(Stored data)
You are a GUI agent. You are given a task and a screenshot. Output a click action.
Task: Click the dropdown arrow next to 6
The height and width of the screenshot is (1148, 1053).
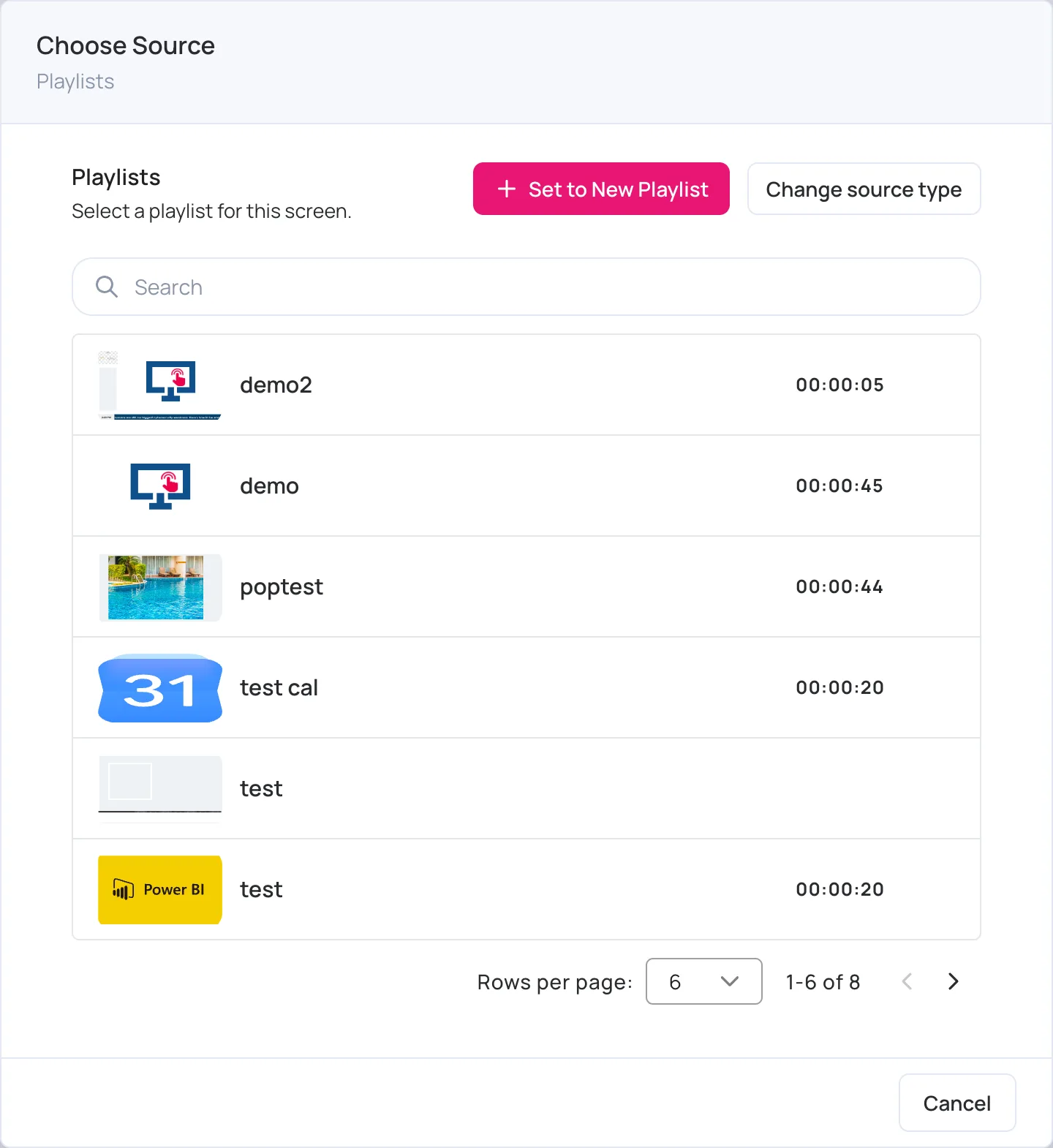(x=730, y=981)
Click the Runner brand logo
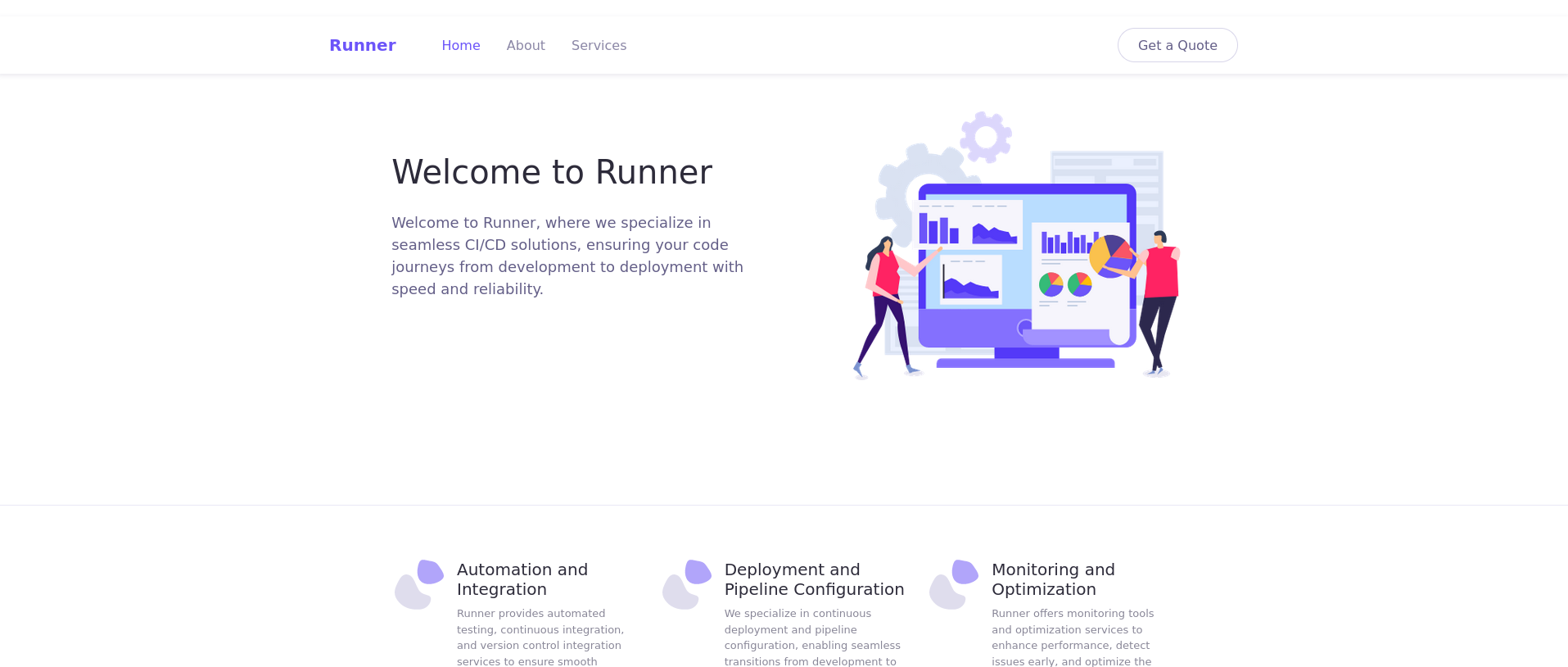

What you need to do: A verbatim copy of the data, with all pictures omitted, is the required output.

Task answer:
You are a GUI agent. You are given a task and a screenshot. Output a click action.
Task: Click the dropdown arrow next to 6
The height and width of the screenshot is (1148, 1053).
(x=730, y=981)
Click the Runner brand logo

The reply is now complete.